The city didn’t look as it usually did - as in so many black-and-white pictures - where it itself becomes a cliche. At times the city didn’t even resemble Saint-Petersburg. The reason being (and everyone felt this) was that the author was not from St. Petes. It was obvious. It was declaring itself in each picture. In their compositions. In the very view of the city and its character. These picto-insights were completely different. He managed to avoid stereotypes and cliches in capturing the city’s essence.
Eli has always been bewitched by the concept of a camera. Just a small magic box which has a magnificent power to freeze the moment. Eli is an amateur photographer. He speaks with a smile while remembering his first digital camera. It had no special features and functions at all, no huge object-glass, etc. Of course, some 20 years ago he had the famous “Zenit” camera and even a small laboratory for developing films at home.
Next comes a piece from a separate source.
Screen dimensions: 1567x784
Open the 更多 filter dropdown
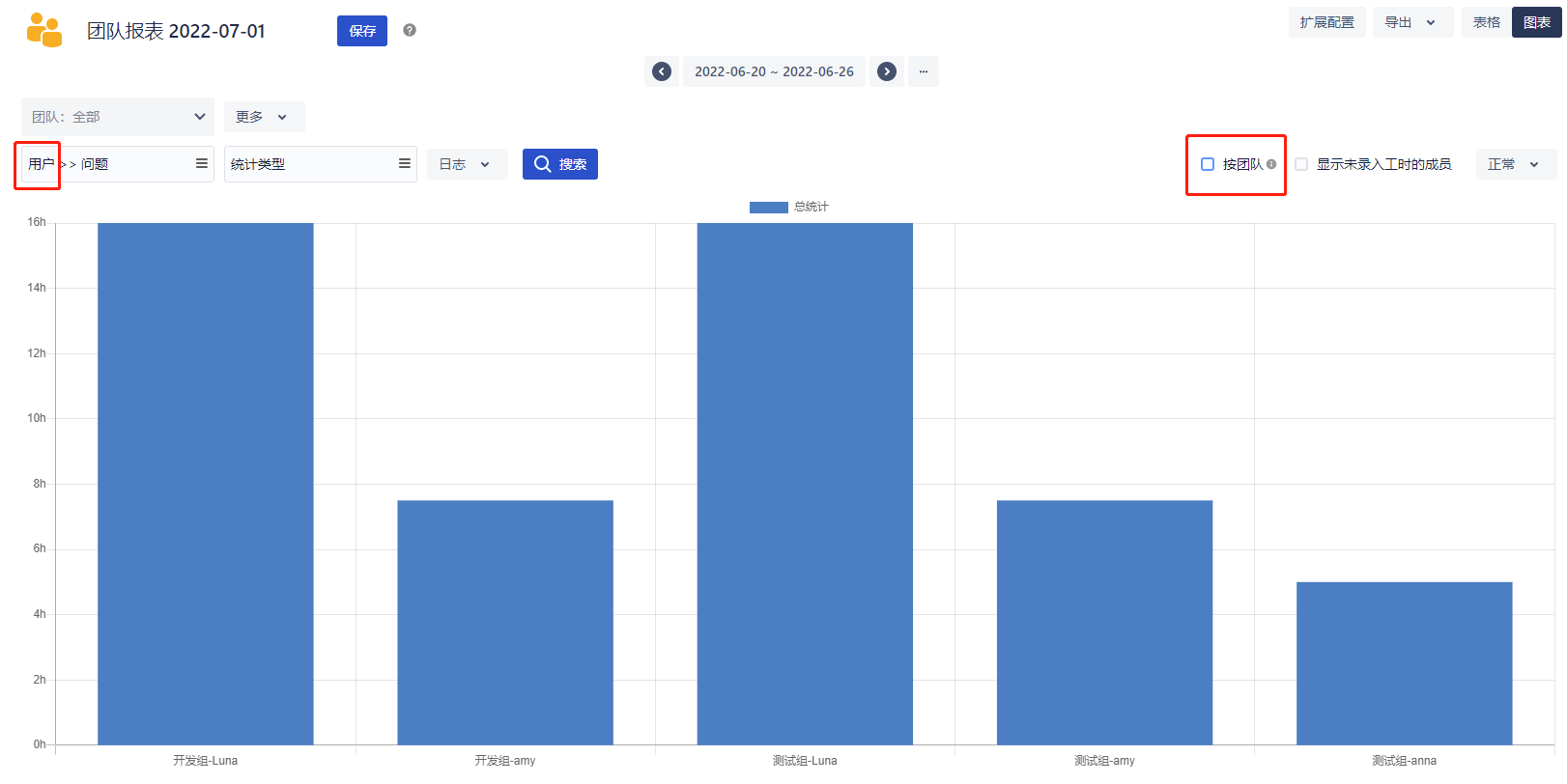(x=264, y=117)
But it was always just a hobby. Only to freeze the moment. So that after 10 minutes or 10 years the moment will still be here with you. And it will be with you forever. Though that very moment may have only lasted for just a few seconds. And, even if you don’t understand that moment – you will. But a bit later.
This is why, as Eli explains, he started taking pictures of Saint-Petersburg: it helped him to understand the city. He came here for work. That’s why he had to stay here longer than a tourist, but at the same time he wasn’t born here and couldn’t sense the city. He had heard a lot about its rich culture and special spirit, so different from other Russian cities. Therefore he was fascinated, whilst paradoxically perplexed by it. He couldn’t even speak Russian the first time he was in St. Petes– so he substituted communication with locals by a specific dialogue with its streets, avenues, squares, buildings, capricious weather and character. He now compares his acquaintanceship with the city to the zoom effect of his camera: he first takes pictures of different objects from a distance, then zooms in on them, concentrating on minute details.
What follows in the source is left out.